● Problem 1
In the passage on postmodernism, copy the stretch from "In a later essay, I" through "on the Left." and substitute "article" for "essay".
● Problem 2
Translate this sentence from the passage on postmodernism into Spanish: "In a later essay, I hope to discuss these complex trends at more length."
● Problem 3
Condense the paragraph of the passage on postmodernism that begins "I share the antipathy of many of these critics" into a short bulleted list of its main points.

● Text shown
● ● ● ● ● ● ●

Postmodernism has never been as unpopular as it is today, especially on the right of the political spectrum. Often, conservative critics can be heard to blame left-wing ‘postmodern neo-Marxists’ and ‘cultural Marxism’ for the emergence of a vitriolic identity politics that eschews a commitment to truth, reason, and dialogue. Left-wing postmodernists are seen as undermining truth, reason, and dialogue by criticizing these values as ideological ‘myths’ designed to reinforce white male privilege, Western colonialism, and so on. The specter of left-wing postmodernism is also invoked as one of the forces undermining the confidence of the West, leading us to submit to dangerous and illiberal groups around the globe. Some even go so far as to claim that, in allegedly promoting a fundamentally collectivist philosophy qua the Soviet Union, left-wing postmodernists are proto-Totalitarians waiting for their opportunity to quash all dissent. On this reading, the philosophy which guides the utterances of a transsexual rights activist in the United States and a Maoist revolutionary in China, are one and the same and just as dangerous in principle:
I share the antipathy of many of these critics for certain variants of left-wing postmodern philosophy, though as I outlined in another article, I feel that critics such as Jordan Peterson often present very crude arguments in support of this position. Many of these right-wing criticisms operate at a highly idealized level that takes academic discourse to be the primary culprit in promulgating distrust of truth, reason, and dialogue—however conceived. I think academic discourse is part of a much more complex story about how economic, social, and technological transformations have shaped how individuals interpret, debate, and act in the world. These transformations—both wondrous and insidious—have impacted both academics and partisans at all ends of the political spectrum. This has prompted the rise of postmodern epistemological and meta-ethical positions on the Left, and more recently on the Right.
In a later essay, I hope to discuss these complex trends at more length. In this piece, I instead wish to look at how alternatives have emerged to postmodern discourse, particularly on the Left.

● ● ● ● ● ● ●

(Data on locating visible targets)
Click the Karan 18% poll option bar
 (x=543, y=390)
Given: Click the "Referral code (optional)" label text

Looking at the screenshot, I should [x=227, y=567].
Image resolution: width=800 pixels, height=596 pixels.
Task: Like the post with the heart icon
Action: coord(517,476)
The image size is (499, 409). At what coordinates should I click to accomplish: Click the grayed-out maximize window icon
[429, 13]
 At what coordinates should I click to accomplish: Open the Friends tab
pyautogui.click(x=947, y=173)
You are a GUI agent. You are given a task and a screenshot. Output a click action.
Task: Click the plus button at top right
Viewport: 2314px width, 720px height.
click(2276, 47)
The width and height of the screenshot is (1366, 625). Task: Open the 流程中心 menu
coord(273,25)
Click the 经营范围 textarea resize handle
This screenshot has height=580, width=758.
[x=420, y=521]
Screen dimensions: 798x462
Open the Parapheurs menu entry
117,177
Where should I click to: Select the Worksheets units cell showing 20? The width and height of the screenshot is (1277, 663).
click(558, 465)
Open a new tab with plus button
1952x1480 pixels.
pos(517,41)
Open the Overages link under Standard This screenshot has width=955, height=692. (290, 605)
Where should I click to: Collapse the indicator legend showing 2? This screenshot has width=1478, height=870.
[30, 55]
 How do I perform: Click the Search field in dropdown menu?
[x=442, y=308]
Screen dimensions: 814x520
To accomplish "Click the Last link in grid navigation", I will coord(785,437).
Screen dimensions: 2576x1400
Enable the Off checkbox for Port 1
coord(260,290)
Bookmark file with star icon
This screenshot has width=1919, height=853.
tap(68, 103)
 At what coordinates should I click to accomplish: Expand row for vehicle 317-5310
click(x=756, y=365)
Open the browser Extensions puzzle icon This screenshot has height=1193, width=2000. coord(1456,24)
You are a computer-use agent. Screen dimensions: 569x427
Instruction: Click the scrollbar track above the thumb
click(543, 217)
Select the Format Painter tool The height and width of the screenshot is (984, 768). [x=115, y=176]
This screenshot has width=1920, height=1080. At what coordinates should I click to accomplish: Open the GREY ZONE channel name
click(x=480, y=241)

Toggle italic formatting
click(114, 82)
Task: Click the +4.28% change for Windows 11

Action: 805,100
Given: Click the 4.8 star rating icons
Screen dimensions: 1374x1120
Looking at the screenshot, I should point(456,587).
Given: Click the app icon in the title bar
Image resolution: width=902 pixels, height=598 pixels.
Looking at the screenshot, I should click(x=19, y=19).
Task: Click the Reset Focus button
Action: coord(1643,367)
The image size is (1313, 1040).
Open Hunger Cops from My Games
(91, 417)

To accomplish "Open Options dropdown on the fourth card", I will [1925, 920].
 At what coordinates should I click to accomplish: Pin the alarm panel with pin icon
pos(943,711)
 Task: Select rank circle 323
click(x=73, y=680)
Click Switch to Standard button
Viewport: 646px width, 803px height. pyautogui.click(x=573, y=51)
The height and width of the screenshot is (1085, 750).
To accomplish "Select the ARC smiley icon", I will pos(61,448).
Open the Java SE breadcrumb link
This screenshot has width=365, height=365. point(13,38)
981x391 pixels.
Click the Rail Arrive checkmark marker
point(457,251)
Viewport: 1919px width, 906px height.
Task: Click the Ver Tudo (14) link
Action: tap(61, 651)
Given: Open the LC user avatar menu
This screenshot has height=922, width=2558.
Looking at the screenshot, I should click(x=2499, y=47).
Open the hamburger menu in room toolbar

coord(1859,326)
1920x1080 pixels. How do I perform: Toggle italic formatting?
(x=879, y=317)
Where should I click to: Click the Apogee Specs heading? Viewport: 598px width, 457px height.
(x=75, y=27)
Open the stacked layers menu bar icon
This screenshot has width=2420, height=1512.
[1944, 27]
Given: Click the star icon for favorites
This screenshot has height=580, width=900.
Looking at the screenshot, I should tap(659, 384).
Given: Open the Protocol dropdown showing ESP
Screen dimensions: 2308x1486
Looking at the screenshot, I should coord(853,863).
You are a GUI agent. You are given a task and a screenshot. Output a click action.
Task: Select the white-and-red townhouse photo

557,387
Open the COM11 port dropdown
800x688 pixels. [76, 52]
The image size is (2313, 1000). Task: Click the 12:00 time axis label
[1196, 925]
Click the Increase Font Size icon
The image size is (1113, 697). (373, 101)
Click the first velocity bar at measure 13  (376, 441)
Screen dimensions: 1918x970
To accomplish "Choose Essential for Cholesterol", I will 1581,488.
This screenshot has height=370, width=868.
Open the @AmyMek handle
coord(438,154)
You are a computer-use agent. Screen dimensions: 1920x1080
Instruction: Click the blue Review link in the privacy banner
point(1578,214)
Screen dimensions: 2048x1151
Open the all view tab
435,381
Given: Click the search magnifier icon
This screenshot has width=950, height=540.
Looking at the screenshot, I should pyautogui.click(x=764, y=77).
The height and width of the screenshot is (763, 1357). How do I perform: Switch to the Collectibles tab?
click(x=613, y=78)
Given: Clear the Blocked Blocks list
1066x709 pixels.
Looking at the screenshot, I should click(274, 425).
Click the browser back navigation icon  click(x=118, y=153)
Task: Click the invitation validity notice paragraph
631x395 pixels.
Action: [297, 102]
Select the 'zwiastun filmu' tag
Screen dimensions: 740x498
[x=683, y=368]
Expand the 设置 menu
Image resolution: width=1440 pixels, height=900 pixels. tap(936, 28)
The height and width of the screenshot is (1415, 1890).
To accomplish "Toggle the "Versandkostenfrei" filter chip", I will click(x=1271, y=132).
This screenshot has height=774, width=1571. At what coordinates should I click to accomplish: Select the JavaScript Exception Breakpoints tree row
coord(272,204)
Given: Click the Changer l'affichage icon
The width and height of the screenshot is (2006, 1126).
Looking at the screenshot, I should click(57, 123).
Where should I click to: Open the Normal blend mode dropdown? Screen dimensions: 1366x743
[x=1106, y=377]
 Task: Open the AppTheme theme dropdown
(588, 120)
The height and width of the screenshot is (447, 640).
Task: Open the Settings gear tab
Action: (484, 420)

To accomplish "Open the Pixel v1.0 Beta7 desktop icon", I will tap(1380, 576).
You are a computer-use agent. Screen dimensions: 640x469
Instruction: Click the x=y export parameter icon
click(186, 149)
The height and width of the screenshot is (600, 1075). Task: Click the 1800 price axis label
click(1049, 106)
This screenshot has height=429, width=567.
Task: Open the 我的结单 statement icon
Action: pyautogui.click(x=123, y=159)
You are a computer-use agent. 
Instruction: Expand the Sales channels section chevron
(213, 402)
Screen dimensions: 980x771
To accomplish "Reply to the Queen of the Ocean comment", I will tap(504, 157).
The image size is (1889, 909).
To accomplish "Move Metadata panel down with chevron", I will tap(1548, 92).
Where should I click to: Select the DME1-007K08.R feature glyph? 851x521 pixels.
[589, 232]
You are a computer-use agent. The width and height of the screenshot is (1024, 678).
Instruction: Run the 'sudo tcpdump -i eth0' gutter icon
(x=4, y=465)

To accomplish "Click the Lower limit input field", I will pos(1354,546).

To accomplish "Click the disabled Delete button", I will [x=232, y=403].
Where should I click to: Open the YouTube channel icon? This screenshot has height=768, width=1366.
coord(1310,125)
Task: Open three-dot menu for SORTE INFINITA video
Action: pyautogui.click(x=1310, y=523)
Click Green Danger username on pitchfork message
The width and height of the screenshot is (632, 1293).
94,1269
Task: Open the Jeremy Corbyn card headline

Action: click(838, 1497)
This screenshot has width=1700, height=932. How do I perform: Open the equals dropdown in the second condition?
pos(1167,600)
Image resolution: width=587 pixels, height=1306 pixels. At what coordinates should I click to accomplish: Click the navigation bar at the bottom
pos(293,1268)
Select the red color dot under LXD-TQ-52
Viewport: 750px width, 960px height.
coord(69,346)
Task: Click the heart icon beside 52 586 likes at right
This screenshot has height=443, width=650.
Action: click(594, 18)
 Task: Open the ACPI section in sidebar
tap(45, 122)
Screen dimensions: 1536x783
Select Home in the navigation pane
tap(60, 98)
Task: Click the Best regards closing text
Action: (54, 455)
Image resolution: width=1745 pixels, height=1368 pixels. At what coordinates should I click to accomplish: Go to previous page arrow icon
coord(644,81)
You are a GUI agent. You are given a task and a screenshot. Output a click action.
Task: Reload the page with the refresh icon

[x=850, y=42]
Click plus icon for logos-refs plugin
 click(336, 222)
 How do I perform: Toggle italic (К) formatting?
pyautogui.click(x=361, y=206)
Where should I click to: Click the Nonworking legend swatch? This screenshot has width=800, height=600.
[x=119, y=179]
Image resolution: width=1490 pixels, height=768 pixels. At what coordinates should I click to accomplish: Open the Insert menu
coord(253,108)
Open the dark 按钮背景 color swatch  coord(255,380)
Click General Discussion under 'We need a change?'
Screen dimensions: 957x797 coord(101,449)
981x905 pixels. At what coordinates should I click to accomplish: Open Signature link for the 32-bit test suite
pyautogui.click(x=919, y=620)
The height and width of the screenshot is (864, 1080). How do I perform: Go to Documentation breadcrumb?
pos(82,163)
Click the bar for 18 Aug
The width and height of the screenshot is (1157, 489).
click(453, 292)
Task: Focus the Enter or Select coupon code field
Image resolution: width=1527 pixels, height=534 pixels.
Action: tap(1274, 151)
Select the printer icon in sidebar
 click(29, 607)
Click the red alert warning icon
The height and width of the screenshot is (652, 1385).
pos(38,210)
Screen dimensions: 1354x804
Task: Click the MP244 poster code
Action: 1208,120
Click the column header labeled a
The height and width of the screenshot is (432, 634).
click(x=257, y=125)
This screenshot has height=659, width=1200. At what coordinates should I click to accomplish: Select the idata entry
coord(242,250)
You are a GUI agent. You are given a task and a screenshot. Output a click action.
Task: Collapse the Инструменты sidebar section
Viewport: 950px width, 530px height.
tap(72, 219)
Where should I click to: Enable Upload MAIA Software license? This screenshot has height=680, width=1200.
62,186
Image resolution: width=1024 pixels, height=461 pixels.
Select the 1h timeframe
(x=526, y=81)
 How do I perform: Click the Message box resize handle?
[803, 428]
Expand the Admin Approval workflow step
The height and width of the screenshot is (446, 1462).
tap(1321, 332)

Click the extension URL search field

● ● ● ● ● ● ●

● Written response 1
In a later article, I hope to discuss these complex trends at more length. In this piece, I instead wish to look at how alternatives have emerged to postmodern discourse, particularly on the Left.

● Written response 2
En un ensayo posterior, espero analizar estas tendencias complejas con más detalle.

● Written response 3
- The writer shares critics' dislike of some variants of left-wing postmodern philosophy but finds arguments like Jordan Peterson's crude.
- Many right-wing criticisms wrongly treat academic discourse as the main source of distrust in truth, reason, and dialogue.
- Academic discourse is only part of a more complex story of economic, social, and technological transformations.
- These transformations have affected academics and partisans across the political spectrum.
- They have prompted postmodern epistemological and meta-ethical positions on the Left and, more recently, on the Right.